YOUR ASSIGNMENT:
Work out how many lines of the listing hold the string "Watchdog". Answer with that number alone.

====== RECORDS PROVIDED ======

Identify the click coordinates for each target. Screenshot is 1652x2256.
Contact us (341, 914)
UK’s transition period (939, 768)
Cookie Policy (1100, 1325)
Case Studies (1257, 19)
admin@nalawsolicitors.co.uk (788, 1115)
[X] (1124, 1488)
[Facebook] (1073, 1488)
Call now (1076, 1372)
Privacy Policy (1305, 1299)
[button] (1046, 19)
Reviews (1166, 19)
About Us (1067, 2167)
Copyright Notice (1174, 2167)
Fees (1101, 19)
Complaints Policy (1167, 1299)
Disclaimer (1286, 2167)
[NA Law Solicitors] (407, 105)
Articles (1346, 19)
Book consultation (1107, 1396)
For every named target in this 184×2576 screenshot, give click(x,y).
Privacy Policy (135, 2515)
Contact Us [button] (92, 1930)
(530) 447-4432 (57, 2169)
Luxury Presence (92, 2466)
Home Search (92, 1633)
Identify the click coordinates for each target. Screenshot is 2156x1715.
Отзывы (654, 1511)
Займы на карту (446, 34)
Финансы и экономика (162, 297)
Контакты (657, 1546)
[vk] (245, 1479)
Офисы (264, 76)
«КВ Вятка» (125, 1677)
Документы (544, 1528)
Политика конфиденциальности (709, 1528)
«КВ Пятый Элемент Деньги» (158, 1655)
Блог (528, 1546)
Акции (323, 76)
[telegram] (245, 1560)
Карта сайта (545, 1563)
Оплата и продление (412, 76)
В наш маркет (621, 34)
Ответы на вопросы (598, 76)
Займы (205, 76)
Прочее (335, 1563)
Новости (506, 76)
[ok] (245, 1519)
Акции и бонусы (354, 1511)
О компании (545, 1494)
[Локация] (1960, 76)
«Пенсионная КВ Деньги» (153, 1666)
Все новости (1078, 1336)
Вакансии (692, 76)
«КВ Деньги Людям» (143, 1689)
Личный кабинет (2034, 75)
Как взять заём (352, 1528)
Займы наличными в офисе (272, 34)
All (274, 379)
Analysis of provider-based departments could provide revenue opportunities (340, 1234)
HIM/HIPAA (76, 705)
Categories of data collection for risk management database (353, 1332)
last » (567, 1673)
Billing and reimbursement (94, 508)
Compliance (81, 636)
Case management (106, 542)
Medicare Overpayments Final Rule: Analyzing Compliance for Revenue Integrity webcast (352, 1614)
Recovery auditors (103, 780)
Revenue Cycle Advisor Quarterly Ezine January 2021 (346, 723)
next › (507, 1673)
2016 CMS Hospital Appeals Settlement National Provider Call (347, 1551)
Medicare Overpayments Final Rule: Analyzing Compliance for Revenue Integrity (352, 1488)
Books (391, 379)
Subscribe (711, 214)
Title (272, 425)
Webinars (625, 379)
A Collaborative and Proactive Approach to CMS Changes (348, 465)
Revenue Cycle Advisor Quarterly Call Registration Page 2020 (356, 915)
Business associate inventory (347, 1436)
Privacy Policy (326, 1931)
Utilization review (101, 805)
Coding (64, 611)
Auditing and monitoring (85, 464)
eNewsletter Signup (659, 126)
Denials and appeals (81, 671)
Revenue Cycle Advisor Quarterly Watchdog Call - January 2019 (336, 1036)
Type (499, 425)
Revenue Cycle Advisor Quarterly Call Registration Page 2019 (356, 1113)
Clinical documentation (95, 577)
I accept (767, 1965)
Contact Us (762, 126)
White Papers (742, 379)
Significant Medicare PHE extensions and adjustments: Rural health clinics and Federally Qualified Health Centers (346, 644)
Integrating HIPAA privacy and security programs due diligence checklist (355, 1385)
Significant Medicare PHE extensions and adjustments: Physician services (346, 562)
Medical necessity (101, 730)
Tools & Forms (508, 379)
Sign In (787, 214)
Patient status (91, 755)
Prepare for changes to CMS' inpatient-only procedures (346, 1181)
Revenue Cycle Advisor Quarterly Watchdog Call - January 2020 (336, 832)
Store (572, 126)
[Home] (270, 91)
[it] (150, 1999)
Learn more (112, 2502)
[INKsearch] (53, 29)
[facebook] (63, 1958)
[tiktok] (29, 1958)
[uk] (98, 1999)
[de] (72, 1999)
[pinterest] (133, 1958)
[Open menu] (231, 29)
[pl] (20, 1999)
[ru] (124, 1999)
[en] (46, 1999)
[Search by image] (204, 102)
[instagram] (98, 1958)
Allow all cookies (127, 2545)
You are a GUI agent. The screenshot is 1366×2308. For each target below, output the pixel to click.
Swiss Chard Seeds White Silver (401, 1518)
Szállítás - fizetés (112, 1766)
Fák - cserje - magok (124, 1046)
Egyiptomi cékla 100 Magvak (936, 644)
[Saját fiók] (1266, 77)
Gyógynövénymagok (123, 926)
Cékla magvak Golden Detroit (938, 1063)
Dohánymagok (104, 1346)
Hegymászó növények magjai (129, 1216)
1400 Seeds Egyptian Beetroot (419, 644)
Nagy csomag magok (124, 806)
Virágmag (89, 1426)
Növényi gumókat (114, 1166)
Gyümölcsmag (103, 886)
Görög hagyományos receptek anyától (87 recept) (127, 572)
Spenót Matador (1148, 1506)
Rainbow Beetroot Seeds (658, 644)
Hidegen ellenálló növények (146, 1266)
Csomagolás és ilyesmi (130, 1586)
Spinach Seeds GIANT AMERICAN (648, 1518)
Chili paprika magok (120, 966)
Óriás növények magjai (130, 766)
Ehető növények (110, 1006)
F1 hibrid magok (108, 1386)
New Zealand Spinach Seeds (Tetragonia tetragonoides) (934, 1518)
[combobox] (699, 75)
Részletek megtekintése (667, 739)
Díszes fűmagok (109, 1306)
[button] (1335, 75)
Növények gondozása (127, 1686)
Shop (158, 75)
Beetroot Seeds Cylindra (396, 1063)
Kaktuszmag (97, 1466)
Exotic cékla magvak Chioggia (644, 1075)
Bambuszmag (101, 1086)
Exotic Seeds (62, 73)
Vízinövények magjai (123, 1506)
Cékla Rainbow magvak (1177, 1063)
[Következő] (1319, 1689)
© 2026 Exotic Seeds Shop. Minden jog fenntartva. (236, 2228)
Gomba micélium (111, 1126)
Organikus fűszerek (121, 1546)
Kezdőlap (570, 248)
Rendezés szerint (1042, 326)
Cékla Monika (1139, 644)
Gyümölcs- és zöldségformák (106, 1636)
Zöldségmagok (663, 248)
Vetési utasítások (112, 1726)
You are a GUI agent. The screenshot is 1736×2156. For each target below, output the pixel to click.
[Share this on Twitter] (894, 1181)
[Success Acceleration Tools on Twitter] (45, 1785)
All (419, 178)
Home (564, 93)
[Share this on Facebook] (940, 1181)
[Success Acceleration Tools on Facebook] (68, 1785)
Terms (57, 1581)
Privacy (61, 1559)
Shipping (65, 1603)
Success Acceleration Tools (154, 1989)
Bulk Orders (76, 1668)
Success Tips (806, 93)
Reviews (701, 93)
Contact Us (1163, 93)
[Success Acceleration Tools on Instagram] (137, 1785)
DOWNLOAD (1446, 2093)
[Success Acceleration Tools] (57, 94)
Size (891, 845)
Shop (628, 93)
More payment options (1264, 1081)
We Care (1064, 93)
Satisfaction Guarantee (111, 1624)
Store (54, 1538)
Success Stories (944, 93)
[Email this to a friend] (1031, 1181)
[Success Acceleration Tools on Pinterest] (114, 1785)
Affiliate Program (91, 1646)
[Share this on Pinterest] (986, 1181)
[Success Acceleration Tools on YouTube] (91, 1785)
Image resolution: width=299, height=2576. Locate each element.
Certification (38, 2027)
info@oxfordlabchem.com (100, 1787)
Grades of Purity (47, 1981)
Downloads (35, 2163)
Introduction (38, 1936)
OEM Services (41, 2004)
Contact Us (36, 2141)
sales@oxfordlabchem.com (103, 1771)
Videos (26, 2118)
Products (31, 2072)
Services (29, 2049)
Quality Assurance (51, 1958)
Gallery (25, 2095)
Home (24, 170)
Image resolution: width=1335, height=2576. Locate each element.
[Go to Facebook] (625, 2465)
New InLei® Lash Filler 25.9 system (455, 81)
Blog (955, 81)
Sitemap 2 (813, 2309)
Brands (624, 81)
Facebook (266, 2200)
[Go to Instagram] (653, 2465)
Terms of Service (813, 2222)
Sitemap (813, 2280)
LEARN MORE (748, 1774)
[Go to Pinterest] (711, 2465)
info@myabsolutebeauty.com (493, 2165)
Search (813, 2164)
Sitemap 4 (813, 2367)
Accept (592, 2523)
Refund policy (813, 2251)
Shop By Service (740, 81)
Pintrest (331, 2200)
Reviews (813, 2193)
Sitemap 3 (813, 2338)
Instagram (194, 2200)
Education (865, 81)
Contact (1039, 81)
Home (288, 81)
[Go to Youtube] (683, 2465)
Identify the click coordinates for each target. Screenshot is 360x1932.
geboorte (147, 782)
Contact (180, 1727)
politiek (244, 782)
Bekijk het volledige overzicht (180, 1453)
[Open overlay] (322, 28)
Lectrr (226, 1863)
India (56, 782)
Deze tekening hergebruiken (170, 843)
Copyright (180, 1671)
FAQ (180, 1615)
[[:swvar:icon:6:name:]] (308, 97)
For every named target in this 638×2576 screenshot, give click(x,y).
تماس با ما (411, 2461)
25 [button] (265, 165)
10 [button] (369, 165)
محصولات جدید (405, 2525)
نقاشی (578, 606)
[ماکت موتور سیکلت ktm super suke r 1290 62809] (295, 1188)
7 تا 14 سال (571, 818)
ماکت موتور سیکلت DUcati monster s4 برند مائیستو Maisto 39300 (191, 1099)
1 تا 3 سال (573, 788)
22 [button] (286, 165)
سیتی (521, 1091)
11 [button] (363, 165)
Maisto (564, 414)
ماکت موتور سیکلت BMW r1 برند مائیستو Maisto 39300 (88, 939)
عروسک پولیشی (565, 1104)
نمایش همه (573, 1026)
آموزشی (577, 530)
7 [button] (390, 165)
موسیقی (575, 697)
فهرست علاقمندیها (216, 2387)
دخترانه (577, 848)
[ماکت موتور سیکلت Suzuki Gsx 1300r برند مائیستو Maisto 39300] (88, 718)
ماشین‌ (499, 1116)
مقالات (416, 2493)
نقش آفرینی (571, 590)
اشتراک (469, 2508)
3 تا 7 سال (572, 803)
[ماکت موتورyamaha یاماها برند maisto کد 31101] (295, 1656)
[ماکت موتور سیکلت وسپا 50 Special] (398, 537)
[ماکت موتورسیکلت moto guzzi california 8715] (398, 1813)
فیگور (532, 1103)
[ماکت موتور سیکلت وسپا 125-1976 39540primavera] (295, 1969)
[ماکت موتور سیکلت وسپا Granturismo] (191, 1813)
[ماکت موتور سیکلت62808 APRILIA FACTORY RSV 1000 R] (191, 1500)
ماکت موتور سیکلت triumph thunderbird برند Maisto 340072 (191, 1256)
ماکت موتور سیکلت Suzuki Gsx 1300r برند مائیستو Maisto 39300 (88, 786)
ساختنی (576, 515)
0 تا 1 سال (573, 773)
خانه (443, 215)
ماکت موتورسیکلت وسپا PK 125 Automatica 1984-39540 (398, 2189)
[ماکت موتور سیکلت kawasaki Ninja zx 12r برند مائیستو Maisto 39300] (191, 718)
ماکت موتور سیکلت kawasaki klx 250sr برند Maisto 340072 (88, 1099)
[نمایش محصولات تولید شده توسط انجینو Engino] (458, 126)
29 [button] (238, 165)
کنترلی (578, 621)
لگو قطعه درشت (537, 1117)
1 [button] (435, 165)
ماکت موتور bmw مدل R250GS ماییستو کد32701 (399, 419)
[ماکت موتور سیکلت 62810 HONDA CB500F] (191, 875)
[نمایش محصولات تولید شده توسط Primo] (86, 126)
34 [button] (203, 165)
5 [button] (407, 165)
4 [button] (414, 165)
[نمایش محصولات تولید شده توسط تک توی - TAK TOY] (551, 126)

======

THE COMPLETED TASK:
2